Nous n’avons pas non plus envie de passer notre temps à identifier nos émotions : dire “je suis triste”, ou dire à l’autre “tu es triste”. Nous voulons vraiment que chacun puisse partager ses sensations telles qu’elles arrivent, sans les manipuler. Ces sensations ne sont pas sujettes à débat : seule la personne concernée peut dire ce qu’elle ressent. On ne peut pas dire à quelqu’un “tu as des fourmis dans les bras”, mais la personne qui a des fourmis dans les bras peut le partager immédiatement.

Le fait de partager ses sensations, c’est donc la base du travail d’Honnêteté Radicale de Brad Blanton. C’est un travail qui, comme dans cette approche, permet de créer des relations plus pleines. Et c’est aussi ce qu’on veut construire dans les improvisations : des relations intimes et libres.

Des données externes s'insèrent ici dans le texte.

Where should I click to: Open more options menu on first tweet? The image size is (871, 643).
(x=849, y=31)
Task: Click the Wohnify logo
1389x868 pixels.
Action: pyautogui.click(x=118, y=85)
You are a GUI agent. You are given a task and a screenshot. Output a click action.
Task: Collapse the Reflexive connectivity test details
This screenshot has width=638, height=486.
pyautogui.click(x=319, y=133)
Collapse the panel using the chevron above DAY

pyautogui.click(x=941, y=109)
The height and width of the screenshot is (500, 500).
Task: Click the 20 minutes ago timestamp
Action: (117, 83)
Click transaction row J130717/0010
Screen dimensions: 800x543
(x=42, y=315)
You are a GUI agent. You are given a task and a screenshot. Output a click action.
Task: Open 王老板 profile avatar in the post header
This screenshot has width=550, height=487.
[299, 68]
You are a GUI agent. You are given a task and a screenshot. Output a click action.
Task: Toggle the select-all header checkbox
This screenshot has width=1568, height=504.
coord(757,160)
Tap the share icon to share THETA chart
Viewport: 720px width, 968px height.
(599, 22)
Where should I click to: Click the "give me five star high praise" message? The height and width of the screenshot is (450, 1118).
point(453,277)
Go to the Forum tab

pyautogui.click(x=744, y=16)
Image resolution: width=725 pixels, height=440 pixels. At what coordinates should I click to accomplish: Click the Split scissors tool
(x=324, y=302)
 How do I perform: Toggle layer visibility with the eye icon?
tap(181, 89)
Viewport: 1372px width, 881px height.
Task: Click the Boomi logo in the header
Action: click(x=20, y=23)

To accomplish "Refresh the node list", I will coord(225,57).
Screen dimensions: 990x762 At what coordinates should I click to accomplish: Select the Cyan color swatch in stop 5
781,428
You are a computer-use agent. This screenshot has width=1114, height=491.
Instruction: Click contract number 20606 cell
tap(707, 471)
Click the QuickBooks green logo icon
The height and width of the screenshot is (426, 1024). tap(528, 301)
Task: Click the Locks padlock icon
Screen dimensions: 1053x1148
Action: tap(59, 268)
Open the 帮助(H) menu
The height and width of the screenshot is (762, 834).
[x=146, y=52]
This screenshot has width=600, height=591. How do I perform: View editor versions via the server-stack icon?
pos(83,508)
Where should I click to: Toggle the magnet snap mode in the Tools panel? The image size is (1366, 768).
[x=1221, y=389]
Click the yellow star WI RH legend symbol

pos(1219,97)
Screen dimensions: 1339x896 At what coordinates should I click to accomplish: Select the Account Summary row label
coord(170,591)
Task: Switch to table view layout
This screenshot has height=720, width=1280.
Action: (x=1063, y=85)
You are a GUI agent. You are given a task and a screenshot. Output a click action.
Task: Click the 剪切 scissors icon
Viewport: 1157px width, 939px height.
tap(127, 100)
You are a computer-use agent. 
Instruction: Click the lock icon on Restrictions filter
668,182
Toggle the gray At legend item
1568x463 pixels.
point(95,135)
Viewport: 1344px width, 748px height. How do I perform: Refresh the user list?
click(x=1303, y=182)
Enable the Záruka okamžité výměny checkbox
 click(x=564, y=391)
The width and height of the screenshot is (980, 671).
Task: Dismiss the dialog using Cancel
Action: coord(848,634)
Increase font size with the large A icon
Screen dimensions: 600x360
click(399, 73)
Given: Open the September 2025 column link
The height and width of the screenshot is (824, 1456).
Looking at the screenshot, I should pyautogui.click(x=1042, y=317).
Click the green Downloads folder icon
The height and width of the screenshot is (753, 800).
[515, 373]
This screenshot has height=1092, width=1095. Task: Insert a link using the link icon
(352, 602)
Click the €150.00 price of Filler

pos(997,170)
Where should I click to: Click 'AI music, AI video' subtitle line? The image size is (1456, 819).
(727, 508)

On dit “radicale” parce que c’est au sens de racine : la racine des choses. Et la racine des choses, c’est le corps et les sensations physiques. Donc, on veut partir d’abord des sensations physiques, avant d’avoir des projections, des jugements, ou même des impulsions superficielles.

 

🌀 Dissociation : le piège des découvertes imaginaires, et fuites en avant anxieuses

Il y a tout un travail en Meisner qui a été adapté, par exemple dans l’approche de Scott Williams (Impulse Company), qui a tronqué énormément la technique Meisner pour se concentrer sur les impulsions physiques. Ce n’est pas inintéressant, mais souvent cela laisse émerger des impulsions superficielles. Elles paraissent spontanées, mais en réalité, elles ne sont pas enracinées dans le corps.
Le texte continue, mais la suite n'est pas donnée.